## Short problem 1
Using the GEDI L4A search tutorial, answer each question briefly:
(a) What DOI is passed to the search call?
(b) How many granules does the search report finding?
(c) Where are the granules hosted?
## Short problem 2
Resume the GEDI L4A search tutorial from the point where it stops, finishing the geometry conversion function and going on with the next steps.

===== Excerpted passage

In [1]:
import datetime as dt 
import pandas as pd
import geopandas as gpd
import earthaccess
from shapely.geometry import MultiPolygon, Polygon, box
from shapely.ops import orient

  from .autonotebook import tqdm as notebook_tqdm


## 1. Searching with a bounding box

The dataset Digital Object Identifier or DOI for the GEDI 4A dataset is needed for searching the files (or granules). For this tutorial, let's use a bounding box of Brazil, which extends north to south from 5.24448639569 N to -33.7683777809 S latitude and east to west from 34.7299934555 E to 73.9872354804 W longitude. We will search and download all the files for July, 2020.

In [2]:
# USA bounding box
bound = (-125.0,  24.5, -66.5,  49.5)  

# time bound
start_date = dt.datetime(2021, 4, 1) # specify your own start date
end_date = dt.datetime(2021, 4, 30)  # specify your end start date

The bounding box and time-bound can be used to search for GEDI L4A files using the `earthaccess` module. We will use [pandas dataframe](https://pandas.pydata.org/) to store the download URLs of each file and their bounding geometries.

In [3]:
granules = earthaccess.search_data(
    count=-1, # needed to retrieve all granules
    bounding_box = bound,
    temporal=(start_date, end_date), # time bound
    doi='10.3334/ORNLDAAC/2056' # GEDI L4A DOI 
)
print(f"Total granules found: {len(granules)}")

Total granules found: 211


Let’s print the details of the first of the files.

In [4]:
granules[0]

In [11]:
# import os
# import requests

# out_dir = "GEDI_data"
# os.makedirs(out_dir, exist_ok=True)

# for g in granules:
#     url  = g["download_url"]
#     name = os.path.basename(url)
#     dest = os.path.join(out_dir, name)

#     print(f"Downloading {name}…")
#     r = requests.get(url, stream=True)
#     r.raise_for_status()
#     with open(dest, "wb") as f:
#         for chunk in r.iter_content(1024*1024):
#             f.write(chunk)



As we see above, the granules are hosted in the NASA Earthdata Cloud.

The `granules` object contains metadata about the granules, including the bounding geometry, publication dates, data providers, etc. Now, let’s convert the above granule metadata from json-formatted to `geopandas` dataframe. Converting to `geopandas` dataframe will let us generate plots of the granule geometry.

In [5]:
def convert_umm_geometry(gpoly):
    """converts UMM geometry to multipolygons"""
    multipolygons = []
    for gl in gpoly:
        ltln = gl["Boundary"]["Points"]
        points = [(p["Longitude"], p["Latitude"]) for p in ltln]
        multipolygons.append(Polygon(points))

==========
===== Source excerpt

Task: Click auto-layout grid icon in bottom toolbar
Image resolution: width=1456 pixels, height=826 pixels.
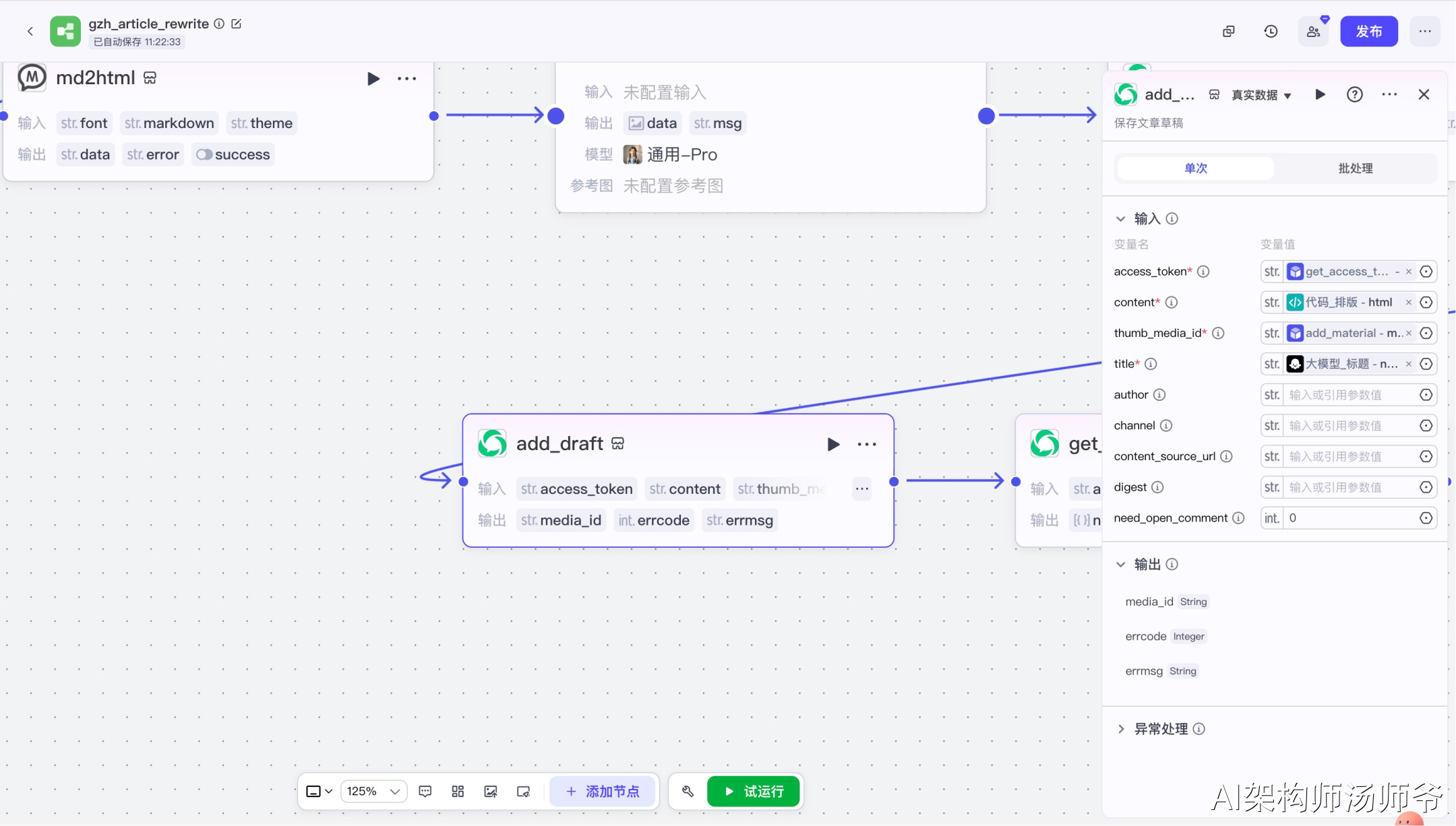Action: [x=458, y=791]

==========

## Final answer 1
(a) 10.3334/ORNLDAAC/2056
(b) 211
(c) The NASA Earthdata Cloud

## Final answer 2
    return MultiPolygon(multipolygons)

def convert_list_gdf(datag):
    """converts List[] to geopandas dataframe"""
    # create pandas dataframe from json
    df = pd.json_normalize([vars(granule)['render_dict'] for granule in datag])
    # keep only last string of the column names
    df.columns=df.columns.str.split('.').str[-1]
    # convert polygons to multipolygonal geometry
    df["geometry"] = df["GPolygons"].apply(convert_umm_geometry)
    # return geopandas dataframe
    return gpd.GeoDataFrame(df, geometry="geometry", crs="EPSG:4326")

# only keep three columns
gdf = convert_list_gdf(granules)[['GranuleUR', 'size', 'geometry']]

Now, we have stored the granule URLs and their bounding geometries into the geopandas dataframe `gdf`. The first few rows of the table look like the following.

In [6]:
gdf.head()

Unnamed: 0,GranuleUR,size,geometry
0,GEDI_L4A_AGB_Density_V2_1.GEDI04_A_20210902318...,151.789185,"MULTIPOLYGON (((-148.42497 36.22493, -144.8829..."
1,GEDI_L4A_AGB_Density_V2_1.GEDI04_A_20210902318...,171.734807,"MULTIPOLYGON (((-96.69016 51.75853, -90.71111 ..."
2,GEDI_L4A_AGB_Density_V2_1.GEDI04_A_20210910051...,146.99061,"MULTIPOLYGON (((-120.3181 51.75826, -114.33578..."
3,GEDI_L4A_AGB_Density_V2_1.GEDI04_A_20210910224...,368.690987,"MULTIPOLYGON (((-143.85097 51.75735, -137.8719..."
4,GEDI_L4A_AGB_Density_V2_1.GEDI04_A_20210910357...,289.095427,"MULTIPOLYGON (((-152.10918 50.69925, -146.5450..."


We can now plot the bounding geometries of the granules (shown with green lines in the figure below). The bounding box (of Brazil) is plotted in red color.

In [7]:
# plotting granule geometry
m = gdf.explore(color='green',  fillcolor='green')

# plotting bounding box of USA
b = list(bound)
gdf_bound = gpd.GeoDataFrame(index=[0], crs='epsg:4326', 
                             geometry=[box(b[0], b[1], b[2], b[3])])
gdf_bound.explore(m = m, color='red', fill=False)

## 2. Searching for a polygonal area of interest

If an area of interest is already defined as a polygon, the polygon file in `geojson`, `shapefile` or `kml` formats can be used to find overlapping GEDI L4A files.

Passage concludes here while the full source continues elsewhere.